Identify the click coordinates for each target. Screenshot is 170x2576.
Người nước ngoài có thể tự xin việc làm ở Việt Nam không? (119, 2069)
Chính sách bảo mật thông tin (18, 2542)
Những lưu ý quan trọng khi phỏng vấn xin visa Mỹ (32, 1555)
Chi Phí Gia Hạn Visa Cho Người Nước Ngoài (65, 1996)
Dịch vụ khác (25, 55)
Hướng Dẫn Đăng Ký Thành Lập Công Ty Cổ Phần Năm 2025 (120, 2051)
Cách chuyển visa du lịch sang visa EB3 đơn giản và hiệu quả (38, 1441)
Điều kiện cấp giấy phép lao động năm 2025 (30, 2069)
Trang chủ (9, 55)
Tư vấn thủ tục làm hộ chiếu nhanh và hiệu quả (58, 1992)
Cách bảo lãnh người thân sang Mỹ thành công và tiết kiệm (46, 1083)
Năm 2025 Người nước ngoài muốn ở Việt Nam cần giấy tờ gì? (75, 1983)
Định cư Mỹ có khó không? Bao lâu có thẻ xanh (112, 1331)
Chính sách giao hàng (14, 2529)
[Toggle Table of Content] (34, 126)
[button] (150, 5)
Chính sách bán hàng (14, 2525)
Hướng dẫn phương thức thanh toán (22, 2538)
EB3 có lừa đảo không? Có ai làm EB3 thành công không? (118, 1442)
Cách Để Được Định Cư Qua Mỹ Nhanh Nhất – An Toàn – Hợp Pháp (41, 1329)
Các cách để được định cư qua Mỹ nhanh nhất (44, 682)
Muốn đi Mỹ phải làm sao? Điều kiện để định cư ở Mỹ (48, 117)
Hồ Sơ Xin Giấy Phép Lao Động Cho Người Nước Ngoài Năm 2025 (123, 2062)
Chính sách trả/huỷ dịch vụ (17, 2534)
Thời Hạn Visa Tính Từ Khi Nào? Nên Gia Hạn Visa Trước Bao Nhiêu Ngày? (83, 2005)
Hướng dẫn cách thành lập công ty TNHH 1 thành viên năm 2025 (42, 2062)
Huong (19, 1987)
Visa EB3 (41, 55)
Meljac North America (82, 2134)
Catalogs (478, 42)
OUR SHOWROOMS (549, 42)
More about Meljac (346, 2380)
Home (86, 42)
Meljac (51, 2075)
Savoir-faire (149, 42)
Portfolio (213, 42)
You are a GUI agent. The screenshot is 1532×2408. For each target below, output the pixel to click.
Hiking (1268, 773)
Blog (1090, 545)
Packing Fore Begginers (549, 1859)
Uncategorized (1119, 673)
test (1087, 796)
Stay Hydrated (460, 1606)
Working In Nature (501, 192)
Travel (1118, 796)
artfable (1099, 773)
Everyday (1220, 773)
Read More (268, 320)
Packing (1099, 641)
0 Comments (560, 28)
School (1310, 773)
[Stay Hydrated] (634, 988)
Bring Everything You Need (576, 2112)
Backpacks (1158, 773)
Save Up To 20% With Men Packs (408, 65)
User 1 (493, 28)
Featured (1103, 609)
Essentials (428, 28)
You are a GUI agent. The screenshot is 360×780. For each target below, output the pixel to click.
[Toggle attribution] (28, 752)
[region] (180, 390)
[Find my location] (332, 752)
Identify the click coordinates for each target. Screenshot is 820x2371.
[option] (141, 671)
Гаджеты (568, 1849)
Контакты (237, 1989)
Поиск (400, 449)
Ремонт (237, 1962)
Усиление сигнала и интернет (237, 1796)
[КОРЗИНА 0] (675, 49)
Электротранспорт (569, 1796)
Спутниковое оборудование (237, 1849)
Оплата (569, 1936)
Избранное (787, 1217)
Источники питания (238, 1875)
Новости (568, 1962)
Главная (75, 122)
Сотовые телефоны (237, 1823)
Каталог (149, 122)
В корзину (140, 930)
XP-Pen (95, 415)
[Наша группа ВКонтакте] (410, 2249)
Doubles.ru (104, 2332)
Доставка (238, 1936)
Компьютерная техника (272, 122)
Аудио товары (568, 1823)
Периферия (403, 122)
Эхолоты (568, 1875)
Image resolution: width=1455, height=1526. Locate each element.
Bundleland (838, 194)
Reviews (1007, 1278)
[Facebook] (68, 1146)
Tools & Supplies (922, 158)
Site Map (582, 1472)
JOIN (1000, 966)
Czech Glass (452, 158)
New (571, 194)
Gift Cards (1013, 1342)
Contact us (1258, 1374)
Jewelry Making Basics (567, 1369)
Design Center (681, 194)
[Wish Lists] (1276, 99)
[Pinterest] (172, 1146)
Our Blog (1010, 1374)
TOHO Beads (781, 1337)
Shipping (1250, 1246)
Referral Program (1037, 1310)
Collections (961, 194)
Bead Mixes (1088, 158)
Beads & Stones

┄┄┄┄┄┄┄┄┄┄┄┄┄┄┄┄┄┄┄┄

Only the lines with "Toggle" are needed; find them in the records and copy each one.

[Toggle Table of Content] (34, 126)
[Toggle attribution] (28, 752)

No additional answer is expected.